A Arquitectura russa, ao longo dos séculos, fez uso frequente de cúpulas, ao ponto de vários edifícios terem mais do que uma (sendo disso um exemplo interessante a Catedral de S. Basílio de Moscovo), o mesmo acontecendo um pouco com a Arquitectura árabe, como se vê pelas mesquitas.




Historicamente, as cúpulas que mais marcaram a Arquitectura posterior a elas, terão sido a do Panteão de Roma (27 a.C.) e a da Basílica de Santa Sofia de Constantinopla (532-537 d.C.), talvez o exemplo mais complexo e grandioso da Arquitectura Bizantina. Em ambos os casos, é clara a vontade dos Arquitectos de que a cúpula seja o centro do edifício, entrando o visitante num lugar em que é envolvido por toda uma determinada atmosfera. Analisando, no entanto, as duas cúpulas e os dois edifícios a que elas pertencem, encontraremos diferenças bastante garridas, que o distanciamento cronológico justifica. Sendo Santa Sofia um espaço mais exacerbado e mais declaradamente religioso, o Panteão não deixa de, de certa forma, aludir também a uma atmosfera profundamente religiosa: tratando-se de um monumento a todos os deuses de uma cultura que os tinha em grande número, a solução construtiva da cúpula panóptica, que nos permite, em qualquer posição, vê-la inteiramente, parece ser o exemplo mais indicado para ilustrar a simbologia da unidade atribuída ao círculo: a de um todo formado pela junção dos fragmentos.

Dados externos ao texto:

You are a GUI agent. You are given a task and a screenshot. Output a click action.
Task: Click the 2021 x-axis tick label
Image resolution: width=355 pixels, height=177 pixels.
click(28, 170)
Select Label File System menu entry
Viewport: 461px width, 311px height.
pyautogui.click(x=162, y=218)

Seria a partir da lição dos clássicos que, no Renascimento, a utilização da cúpula volta a ser utilizada na Arquitectura religiosa cristã. A cúpula da Basílica de Santa Maria de Fiore (1420-1436), projectada por Brunelleschi seria considerada a primeira manifestação desse neoclassicismo.

Surgiriam depois outras propostas, como a cúpula do Convento de Pavia (1396-1495). Giacomo Vignola, que dedicou muito do seu trabalho à teoria e à investigação dos clássicos, projecta, em 1552, na Igreja de Santa Andreia, em Roma, a primeira cúpula circular do Renascimento.


Anos mais tarde, Michelangelo Buonarrotti seria encarregue de projectar a cúpula da Basílica de S. Pedro de Roma, que, suposto, seria a maior de todas, e que só foi terminada em 1590.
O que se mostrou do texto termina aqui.